Sales 101 for Freelance Devs — Avoiding the Pain You’re About to Experience

Back in March, I made a fake tweet for a blog post draft.
It was a blog post about how not to handle a situation where your large, only client (i.e. your salaried employer) abruptly breaks up with you. But given that the economy collapsed in on itself like a neutron star a week later, the post seemed in poor taste and I never published it.
Still, no sense letting a good fake tweet go to waste. So I’m going to use it instead for a post about freelance dev sales, which is basically a rounding error away from salaried dev job interviews.
What I’m going to do is walk you through the sales strategies that a dev freelancer will suffer through, in numbered order, before figuring out something that actually works. I’ll also have a couple of interludes to explain a little bit about sales along the way. The goal is that hopefully you can skip some of missteps and create a strategy for faster joy.
1. Introduction to Affiliate Sales: The I Just Got Fired Tweet
Here’s something that seemingly every developer tweets at some point in their career:
Usually it has approximately 8 billion retweets and likes, a handful of comments, and, I’d assume, a conversion rate just north of the Planck constant into useful job leads.
Why would I presume that?
Well, because the call to action invites people to do something super easy. “Smash that retweet button and do your good deed for the day.” So people do… exactly, and only, that.

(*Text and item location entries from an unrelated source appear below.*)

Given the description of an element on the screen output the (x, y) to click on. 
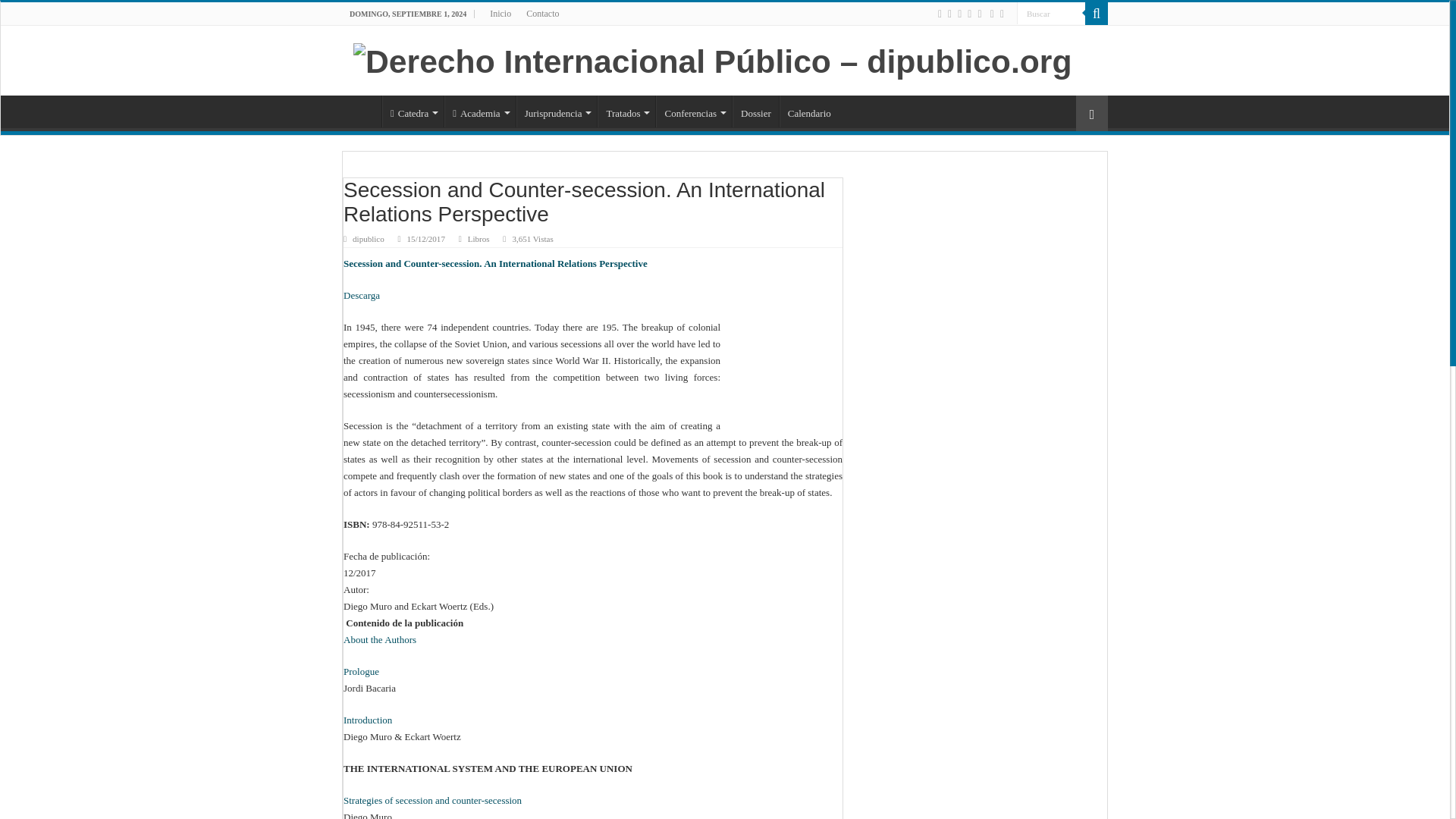
Contacto (542, 13)
Inicio (499, 13)
Buscar (1050, 13)
Buscar (1050, 13)
Catedra (412, 111)
Academia (479, 111)
Buscar (1050, 13)
Inicio (361, 111)
Buscar (1096, 13)
Given the description of an element on the screen output the (x, y) to click on. 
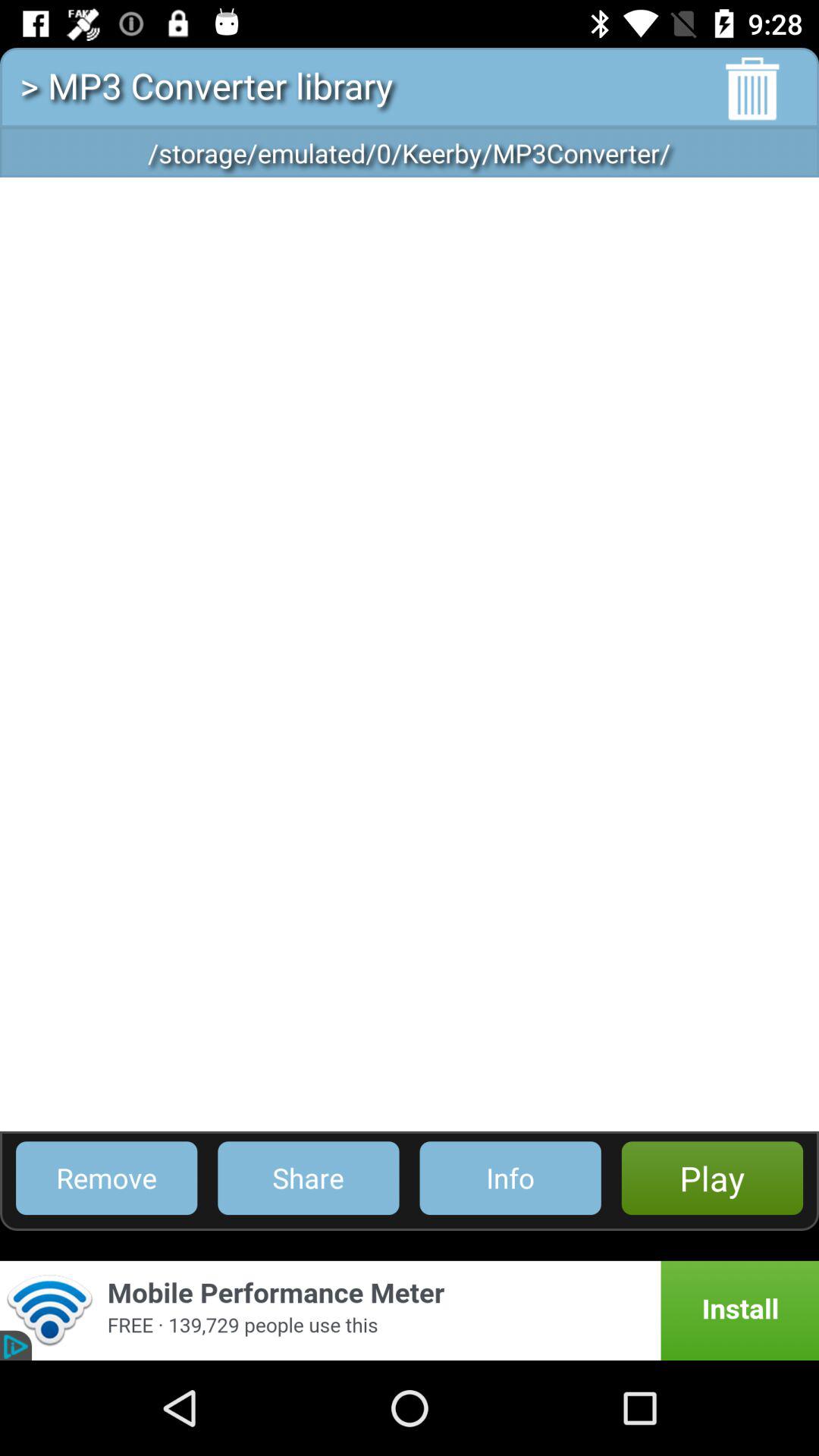
turn on the icon below storage emulated 0 item (409, 654)
Given the description of an element on the screen output the (x, y) to click on. 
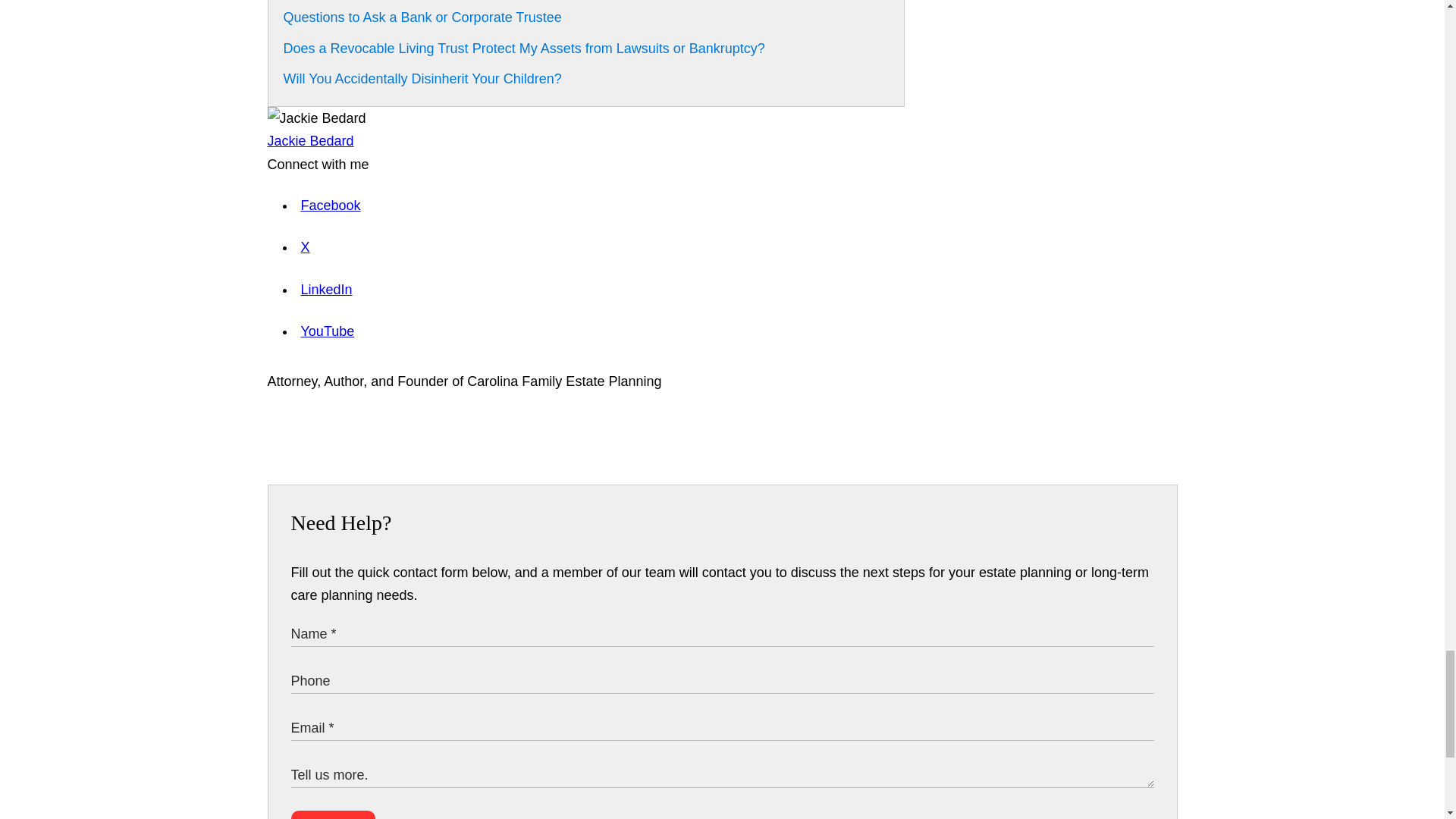
Will You Accidentally Disinherit Your Children? (422, 78)
Questions to Ask a Bank or Corporate Trustee (422, 17)
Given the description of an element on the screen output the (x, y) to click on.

And then they call it a day, assuming that someone else down the line will do the actual thing that might help this person. And, if it ever happened, the “actual thing” would probably be just introducing them to a corporate recruiter or, maybe a dev manager or something.
It’s a classic case of vanity metrics in the world of marketing. But I want to talk about the sales strategy here. Let’s save freelancer marketing for another day.